**** Passage to read ****

With tourism once again breaking historical records of affluence and turnover in the Canary Islands and growing social pressure to put some kind of limit on it, it is almost dystopian to think of islands without tourists, but it happened just five years ago, in the middle of the high season.
Although the pandemic had been warning for weeks before, even with an entire hotel in quarantine in Tenerife, it was after the declaration of the state of alarm when the sector had to organize the hasty return to their country of tens of thousands of European tourists.
It was March, one of those months that always end in the Canary Islands with more than one million tourists and for the first time in its history the sector faced a zero. Just one month later, during Easter week, almost 200,000 workers in the sector and dependent activities, 25% of the entire workforce of the islands, were at home, in a temporary employment regulation file (ERTE).
"Perplexed"
The first memory that comes to Jorge Marichal's mind, president of the Spanish Confederation of Hotels and Tourist Accommodation (CEHAT) and of the Tenerife employers' association Ashotel, is that "nobody expected" that outbreak of the pandemic precisely in La Gomera and then in the H10 hotel in Adeje (Tenerife). "We were all perplexed."
The sector had gone through difficulties "but we had never thought that a virus could leave us with a tourist zero", with an uncertain panorama in which "we did not know where we had to go", with a "quite tense" situation that was resolved with a "very good" crisis management and "lifesaving" measures that kept the tourist activity in lethargy to be able to get out "fast, no, immediately".

**** Given information ****

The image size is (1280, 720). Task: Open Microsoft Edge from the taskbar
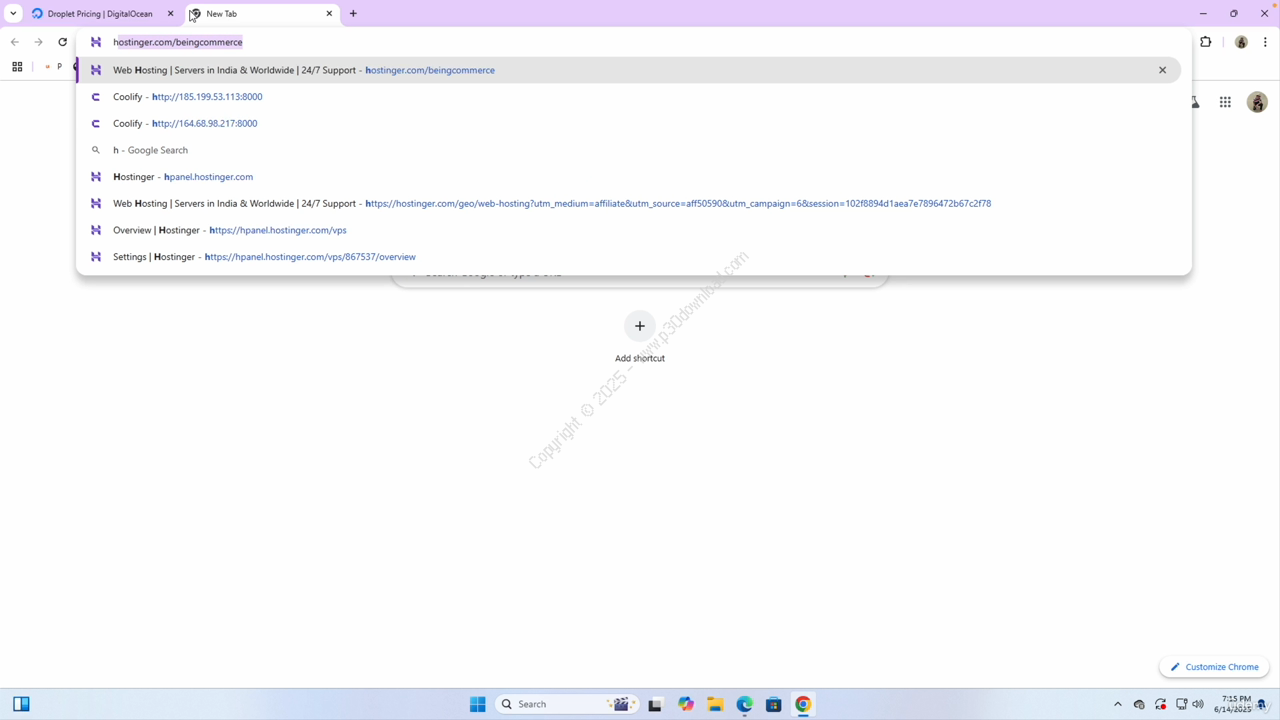[x=744, y=704]
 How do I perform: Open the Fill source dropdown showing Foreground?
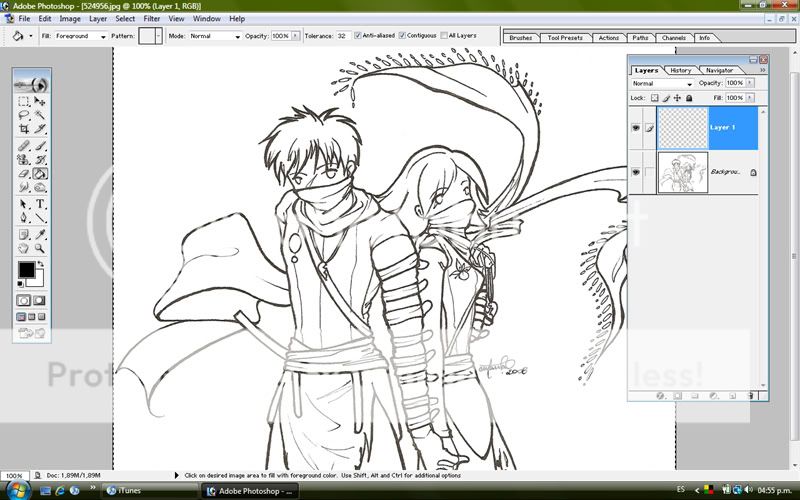(80, 36)
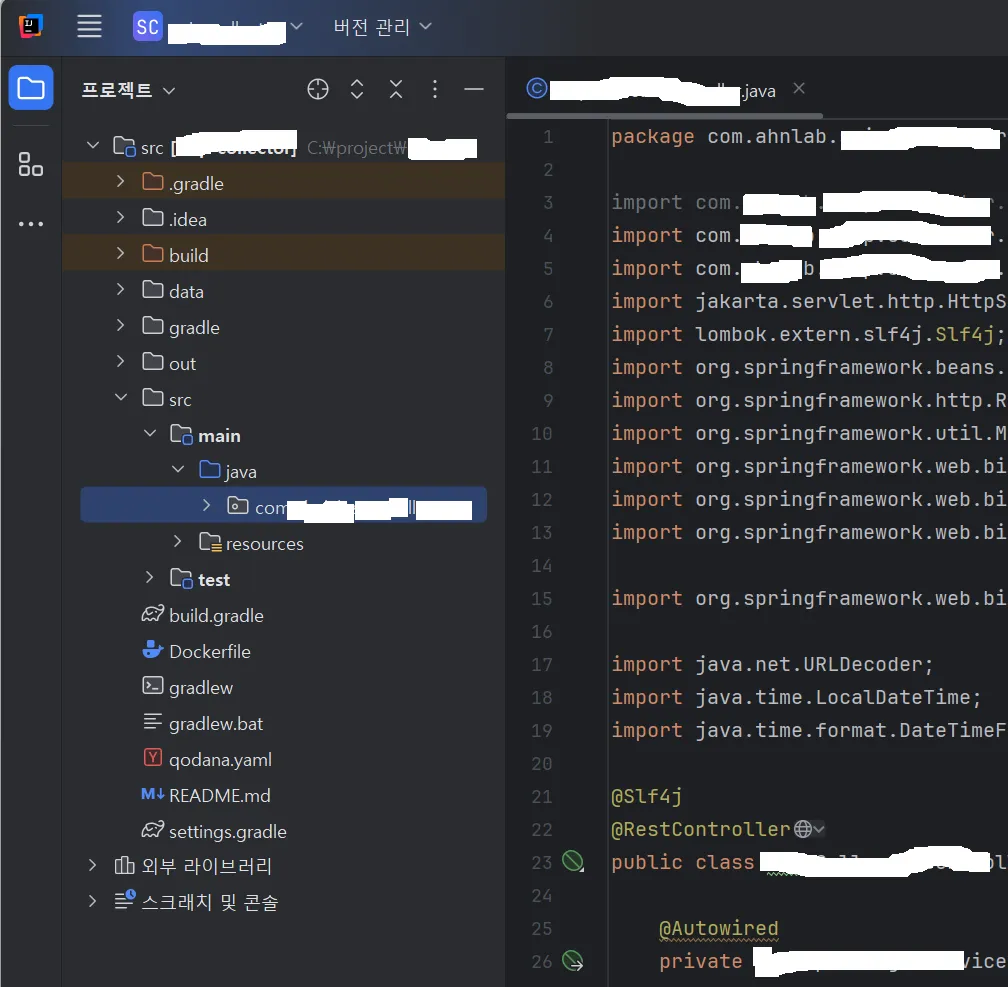Viewport: 1008px width, 987px height.
Task: Collapse the main source folder
Action: tap(149, 435)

****

> _List of tasks_:
- 1) In the text about the pandemic's halt to tourism in the Canary Islands, what share of the islands' entire workforce was at home in a temporary employment regulation file during Easter week?
- 2) Resume the text about the pandemic's halt to tourism in the Canary Islands, picking up right after its final sentence.

> _Your written answers_:
- 1) 25% of the entire workforce, almost 200,000 workers.

- 2)
The lesson is that "anything can happen and everything can change in a minute", says Marichal, who is "sad and afraid" that it seems that situation has been forgotten, because "things are going well, but at any moment they can stop going well".
Victoria López, president of Grupo Fedola, a family business with 100% Canarian capital that owns the GF Hoteles chain, with five establishments in Tenerife, maintains that the pandemic revealed the "unity" as a community of the more than 1,100 employees of the group.
But in the first moments there was uncertainty, fear and anguish, even panic, among the hotel clients who were struggling to find a place on the planes back to their countries and returned crying to the hotel if they did not succeed, she recalls.
Victoria López still keeps a photograph of herself in which she is sitting on the steps of the pool with her hands on her head reflecting on the uncertain future.
The hotels reopened when there was still no air traffic
When the de-escalation finally arrived, her hotels were among the first to open their doors, only to have to close them again because "there were 900 places and one hundred tourists" due to the lack of connectivity, she comments now with better humor than in those moments, from which she has extracted the lesson that "people want experiences" in their lives and will continue to travel.
Onalia Bueno, mayor of Mogán, in the south of Gran Canaria, also admits to having been in 'shock' the first day she saw the streets of her municipality, the hotels and the shopping centers completely empty: "It was a terrifying panorama".
She highlights how the coordinated work of the administrations and the hoteliers ensured that the evacuation of the tourist complexes was carried out with the greatest possible order.
But despite the zero, the "machinery" never stopped. Both the tourist business community and the City Council worked to adapt, modernize and improve and many works were awarded.
Inertias that have left "coldness" in the treatment
Enrique Talg, director of the Hotel Tigaiga and the Tigaiga Suites apartments in Puerto de la Cruz, only remembers the uncertainty that afflicted the sector and the improvisation in measures that have later become structural, such as disinfection, but that have also brought a certain "coldness" in the treatment of the client.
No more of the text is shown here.